━━━━━ EXTRAIT CHOISI
C’est la première ascension du mont Blanc le 8 août 1786 par Jacques Balmat, dit « Mont Blanc », et le docteur Paccard qui va jeter les bases de l’alpinisme moderne. L’arrivée dans la vallée de Chamonix d’une noblesse anglaise en quête d’ivresse des cimes fait émerger une nouvelle vocation parmi les chasseurs de chamois et les cristalliers. Les récits des lords décrivent des scènes où des rabatteurs se disputent violemment les faveurs des touristes pour les emmener en haute montagne. L’anarchie et les premiers accidents qui surviennent pendant les premières ascensions du mont Blanc accélèrent la professionnalisation des guides. Ainsi naît en 1821 le bureau des guides de Chamonix. Didier Tiberghien, l’actuel directeur, guide de haute montagne depuis 2009, se rappelle ses débuts dans le métier : « La montagne est un bon miroir de notre société. Dans les années 2000, on est rentré de plain-pied dans la société de consommation, ça s’est ressenti sur la fréquentation : beaucoup de gens arrivaient sans préparation ni aucune culture montagnarde, ils consommaient du mont Blanc comme n’importe quel autre produit ». Plus de 25 000 personnes gravissent le sommet chaque année et les comportements à risque se multiplient. L’été 2018 est la saison de trop. Plusieurs arrêtés préfectoraux sont pris dans la foulée pour protéger le mont Blanc du tourisme de masse et régir la pratique de l’alpinisme : interdiction de venir sans réservation dans un refuge, campement sauvage interdit, matériel adapté obligatoire, cordées limitées à trois personnes… En parallèle, un autre phénomène dicte ses règles, le réchauffement climatique : « Cet été 2022, la sécheresse a déclenché des chutes de pierre dans le couloir du goûter si intenses et continues qu’on a décidé de suspendre toutes les ascensions du mont Blanc entre le 14 juillet et le 12 septembre ». La fonte du glacier du mont Blanc a même ouvert de nouvelles crevasses difficiles à franchir au niveau de l’arrête des Bosses avant l’arrivée au sommet. Le toit de l’Europe se transforme. Les alpinistes s’adaptent. L’année prochaine le Bureau des guides de Chamonix proposera moins d’ascensions et exigera plus d’expérience technique de la part des prétendants : « L’ascension du mont Blanc est toujours aussi belle mais de plus en plus exigeante. Le réchauffement climatique est peut-être l’occasion d’agir de manière plus responsable et de redonner plus de valeur à un sommet qui a été pendant trop longtemps banalisé ».
━━━━━━━━━━
━━━━━ DONNÉES PRÉSENTÉES
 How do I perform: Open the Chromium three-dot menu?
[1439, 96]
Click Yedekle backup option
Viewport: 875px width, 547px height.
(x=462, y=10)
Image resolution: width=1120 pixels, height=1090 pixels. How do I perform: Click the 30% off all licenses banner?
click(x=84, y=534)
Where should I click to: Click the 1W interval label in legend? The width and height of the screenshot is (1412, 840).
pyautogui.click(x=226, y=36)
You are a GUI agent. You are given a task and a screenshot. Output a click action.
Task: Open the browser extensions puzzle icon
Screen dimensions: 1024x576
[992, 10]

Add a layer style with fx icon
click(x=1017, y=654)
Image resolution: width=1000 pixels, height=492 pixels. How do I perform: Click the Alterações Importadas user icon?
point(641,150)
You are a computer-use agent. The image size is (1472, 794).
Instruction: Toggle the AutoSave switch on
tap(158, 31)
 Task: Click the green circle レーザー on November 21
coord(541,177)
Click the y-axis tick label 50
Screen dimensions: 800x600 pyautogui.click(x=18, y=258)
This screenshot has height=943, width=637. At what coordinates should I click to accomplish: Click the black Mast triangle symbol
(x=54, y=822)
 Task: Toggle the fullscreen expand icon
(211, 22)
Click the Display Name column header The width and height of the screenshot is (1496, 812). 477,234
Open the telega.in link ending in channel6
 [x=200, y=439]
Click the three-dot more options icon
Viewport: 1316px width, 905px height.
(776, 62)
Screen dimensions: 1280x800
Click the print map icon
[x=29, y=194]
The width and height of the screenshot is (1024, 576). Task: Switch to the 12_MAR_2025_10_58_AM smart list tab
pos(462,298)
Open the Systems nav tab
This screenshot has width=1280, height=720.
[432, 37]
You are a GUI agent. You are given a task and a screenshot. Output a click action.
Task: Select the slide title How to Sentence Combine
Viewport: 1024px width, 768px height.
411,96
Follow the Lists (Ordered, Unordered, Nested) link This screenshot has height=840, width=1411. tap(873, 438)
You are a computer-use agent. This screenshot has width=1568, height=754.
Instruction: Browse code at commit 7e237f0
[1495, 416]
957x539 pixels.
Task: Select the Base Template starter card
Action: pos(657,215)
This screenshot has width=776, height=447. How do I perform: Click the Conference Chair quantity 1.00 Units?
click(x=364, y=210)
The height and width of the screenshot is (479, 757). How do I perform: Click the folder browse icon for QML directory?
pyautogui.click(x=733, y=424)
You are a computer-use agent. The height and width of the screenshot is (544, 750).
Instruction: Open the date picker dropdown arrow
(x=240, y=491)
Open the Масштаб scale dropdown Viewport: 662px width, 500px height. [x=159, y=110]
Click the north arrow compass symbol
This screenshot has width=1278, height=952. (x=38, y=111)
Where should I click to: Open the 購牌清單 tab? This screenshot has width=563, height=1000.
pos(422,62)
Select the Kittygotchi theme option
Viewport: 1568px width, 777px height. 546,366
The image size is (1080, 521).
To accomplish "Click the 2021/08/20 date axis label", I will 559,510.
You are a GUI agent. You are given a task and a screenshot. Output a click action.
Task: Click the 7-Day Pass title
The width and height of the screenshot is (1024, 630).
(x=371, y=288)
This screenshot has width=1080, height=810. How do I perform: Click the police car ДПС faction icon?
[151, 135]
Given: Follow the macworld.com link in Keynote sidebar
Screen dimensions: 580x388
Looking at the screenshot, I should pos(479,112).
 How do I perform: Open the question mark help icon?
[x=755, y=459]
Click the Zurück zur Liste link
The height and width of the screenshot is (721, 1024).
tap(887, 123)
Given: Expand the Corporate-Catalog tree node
━━━━━━━━━━
## CONSIGNE
Traduisez en anglais la phrase suivante de l'extrait sur l'alpinisme au mont Blanc : « L’anarchie et les premiers accidents qui surviennent pendant les premières ascensions du mont Blanc accélèrent la professionnalisation des guides. »

## RÉPONSE
The anarchy and the first accidents that occur during the first ascents of Mont Blanc speed up the professionalization of guides.